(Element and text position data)
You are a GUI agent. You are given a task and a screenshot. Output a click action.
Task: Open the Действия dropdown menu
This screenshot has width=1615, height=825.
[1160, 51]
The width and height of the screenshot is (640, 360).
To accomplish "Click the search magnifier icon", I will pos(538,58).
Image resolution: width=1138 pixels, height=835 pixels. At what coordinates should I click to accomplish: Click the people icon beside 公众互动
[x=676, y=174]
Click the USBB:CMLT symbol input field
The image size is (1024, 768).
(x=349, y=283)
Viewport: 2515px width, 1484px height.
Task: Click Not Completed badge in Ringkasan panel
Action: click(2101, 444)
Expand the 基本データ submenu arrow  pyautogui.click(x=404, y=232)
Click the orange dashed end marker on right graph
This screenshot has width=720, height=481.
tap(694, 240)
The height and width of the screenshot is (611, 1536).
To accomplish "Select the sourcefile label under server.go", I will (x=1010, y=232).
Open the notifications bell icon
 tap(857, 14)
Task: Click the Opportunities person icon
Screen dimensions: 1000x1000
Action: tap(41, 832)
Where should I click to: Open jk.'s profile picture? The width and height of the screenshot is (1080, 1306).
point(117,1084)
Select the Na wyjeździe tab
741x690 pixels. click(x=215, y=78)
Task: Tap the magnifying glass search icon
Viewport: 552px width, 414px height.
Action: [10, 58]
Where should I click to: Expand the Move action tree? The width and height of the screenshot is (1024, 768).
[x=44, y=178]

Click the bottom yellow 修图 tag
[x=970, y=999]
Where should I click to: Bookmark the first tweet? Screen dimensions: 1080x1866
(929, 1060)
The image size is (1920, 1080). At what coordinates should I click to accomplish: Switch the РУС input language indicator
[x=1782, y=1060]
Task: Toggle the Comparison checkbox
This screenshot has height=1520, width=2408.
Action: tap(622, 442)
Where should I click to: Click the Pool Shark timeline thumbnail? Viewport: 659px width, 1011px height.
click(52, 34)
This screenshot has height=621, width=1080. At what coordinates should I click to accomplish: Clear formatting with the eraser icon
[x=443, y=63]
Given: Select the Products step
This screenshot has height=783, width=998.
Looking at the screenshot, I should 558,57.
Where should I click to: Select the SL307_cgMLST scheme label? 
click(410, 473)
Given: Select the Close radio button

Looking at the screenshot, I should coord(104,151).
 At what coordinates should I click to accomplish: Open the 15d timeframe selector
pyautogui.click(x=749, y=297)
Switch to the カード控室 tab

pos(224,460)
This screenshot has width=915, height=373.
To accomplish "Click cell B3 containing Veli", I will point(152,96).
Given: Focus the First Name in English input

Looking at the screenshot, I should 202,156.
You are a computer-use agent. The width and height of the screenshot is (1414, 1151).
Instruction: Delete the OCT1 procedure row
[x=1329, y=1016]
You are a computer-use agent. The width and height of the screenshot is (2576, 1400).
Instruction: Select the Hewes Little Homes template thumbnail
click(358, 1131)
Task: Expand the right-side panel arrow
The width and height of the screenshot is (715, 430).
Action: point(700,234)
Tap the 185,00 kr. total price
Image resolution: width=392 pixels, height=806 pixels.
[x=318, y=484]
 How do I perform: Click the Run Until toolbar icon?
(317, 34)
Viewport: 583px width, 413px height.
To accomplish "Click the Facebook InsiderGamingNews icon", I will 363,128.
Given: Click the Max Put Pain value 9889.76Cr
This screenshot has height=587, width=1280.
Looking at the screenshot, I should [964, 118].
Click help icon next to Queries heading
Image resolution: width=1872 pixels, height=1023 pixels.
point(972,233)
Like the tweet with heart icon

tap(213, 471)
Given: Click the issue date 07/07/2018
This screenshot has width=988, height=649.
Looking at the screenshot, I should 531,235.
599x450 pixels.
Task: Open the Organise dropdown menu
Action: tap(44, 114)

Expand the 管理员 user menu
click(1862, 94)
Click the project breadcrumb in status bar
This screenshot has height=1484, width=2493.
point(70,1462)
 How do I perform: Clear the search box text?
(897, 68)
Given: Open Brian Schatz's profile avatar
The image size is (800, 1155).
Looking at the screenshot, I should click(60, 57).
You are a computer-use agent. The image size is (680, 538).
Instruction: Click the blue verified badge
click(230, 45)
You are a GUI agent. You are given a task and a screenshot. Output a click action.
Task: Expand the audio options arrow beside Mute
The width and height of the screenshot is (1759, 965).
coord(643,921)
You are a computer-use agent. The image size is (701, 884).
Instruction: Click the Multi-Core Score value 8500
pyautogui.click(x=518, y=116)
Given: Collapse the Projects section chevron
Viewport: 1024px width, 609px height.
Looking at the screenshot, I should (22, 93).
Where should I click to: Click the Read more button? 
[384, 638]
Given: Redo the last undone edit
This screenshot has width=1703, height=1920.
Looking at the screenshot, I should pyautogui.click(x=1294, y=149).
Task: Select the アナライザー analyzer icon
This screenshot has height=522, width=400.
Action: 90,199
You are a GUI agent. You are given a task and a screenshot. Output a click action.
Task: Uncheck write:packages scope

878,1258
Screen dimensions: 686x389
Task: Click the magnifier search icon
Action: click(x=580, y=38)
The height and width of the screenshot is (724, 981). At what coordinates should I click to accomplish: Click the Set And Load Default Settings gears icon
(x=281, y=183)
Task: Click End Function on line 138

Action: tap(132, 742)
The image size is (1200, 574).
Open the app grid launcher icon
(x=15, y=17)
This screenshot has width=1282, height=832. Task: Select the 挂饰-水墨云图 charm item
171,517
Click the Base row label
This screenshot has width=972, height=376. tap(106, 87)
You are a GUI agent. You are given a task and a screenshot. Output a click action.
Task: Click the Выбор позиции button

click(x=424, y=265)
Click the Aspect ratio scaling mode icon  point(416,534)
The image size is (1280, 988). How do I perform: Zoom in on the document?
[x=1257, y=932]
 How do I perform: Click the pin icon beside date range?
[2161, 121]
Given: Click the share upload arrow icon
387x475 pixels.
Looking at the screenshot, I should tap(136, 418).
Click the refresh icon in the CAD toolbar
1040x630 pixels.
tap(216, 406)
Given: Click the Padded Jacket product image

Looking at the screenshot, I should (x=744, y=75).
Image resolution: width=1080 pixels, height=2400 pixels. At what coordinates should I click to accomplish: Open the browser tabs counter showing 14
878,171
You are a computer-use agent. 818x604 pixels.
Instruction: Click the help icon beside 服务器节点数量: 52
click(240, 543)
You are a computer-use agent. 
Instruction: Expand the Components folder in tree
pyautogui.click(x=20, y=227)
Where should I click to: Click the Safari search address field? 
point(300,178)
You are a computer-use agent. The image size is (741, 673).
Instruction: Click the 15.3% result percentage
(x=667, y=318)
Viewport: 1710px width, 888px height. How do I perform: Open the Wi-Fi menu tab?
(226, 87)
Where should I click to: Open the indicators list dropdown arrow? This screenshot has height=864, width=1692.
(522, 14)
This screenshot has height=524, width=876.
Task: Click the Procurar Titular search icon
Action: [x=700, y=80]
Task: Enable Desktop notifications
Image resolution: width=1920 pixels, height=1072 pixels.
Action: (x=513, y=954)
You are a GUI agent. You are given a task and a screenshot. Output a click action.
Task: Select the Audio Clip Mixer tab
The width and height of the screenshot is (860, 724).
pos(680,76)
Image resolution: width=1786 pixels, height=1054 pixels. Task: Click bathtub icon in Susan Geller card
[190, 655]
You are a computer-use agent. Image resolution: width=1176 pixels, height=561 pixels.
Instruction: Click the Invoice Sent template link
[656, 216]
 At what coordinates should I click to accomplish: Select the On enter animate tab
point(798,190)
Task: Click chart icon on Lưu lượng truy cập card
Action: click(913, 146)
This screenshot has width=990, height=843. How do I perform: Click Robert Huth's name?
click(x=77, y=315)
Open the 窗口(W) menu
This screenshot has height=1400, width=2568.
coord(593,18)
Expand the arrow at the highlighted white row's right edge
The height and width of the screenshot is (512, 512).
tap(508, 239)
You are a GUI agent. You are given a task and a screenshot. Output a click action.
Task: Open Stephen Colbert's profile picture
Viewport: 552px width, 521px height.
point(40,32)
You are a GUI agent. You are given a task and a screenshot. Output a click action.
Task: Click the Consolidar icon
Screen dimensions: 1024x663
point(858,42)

WRITTEN REQUEST
Copy the lines word for word, from the line with "Task: Click the Opportunities person icon" to the line with "Action: tap(622, 442)".

WRITTEN SOLUTION
Task: Click the Opportunities person icon
Screen dimensions: 1000x1000
Action: tap(41, 832)
Where should I click to: Open jk.'s profile picture? The width and height of the screenshot is (1080, 1306).
point(117,1084)
Select the Na wyjeździe tab
741x690 pixels. click(x=215, y=78)
Task: Tap the magnifying glass search icon
Viewport: 552px width, 414px height.
Action: [10, 58]
Where should I click to: Expand the Move action tree? The width and height of the screenshot is (1024, 768).
[x=44, y=178]

Click the bottom yellow 修图 tag
[x=970, y=999]
Where should I click to: Bookmark the first tweet? Screen dimensions: 1080x1866
(929, 1060)
The image size is (1920, 1080). At what coordinates should I click to accomplish: Switch the РУС input language indicator
[x=1782, y=1060]
Task: Toggle the Comparison checkbox
This screenshot has height=1520, width=2408.
Action: tap(622, 442)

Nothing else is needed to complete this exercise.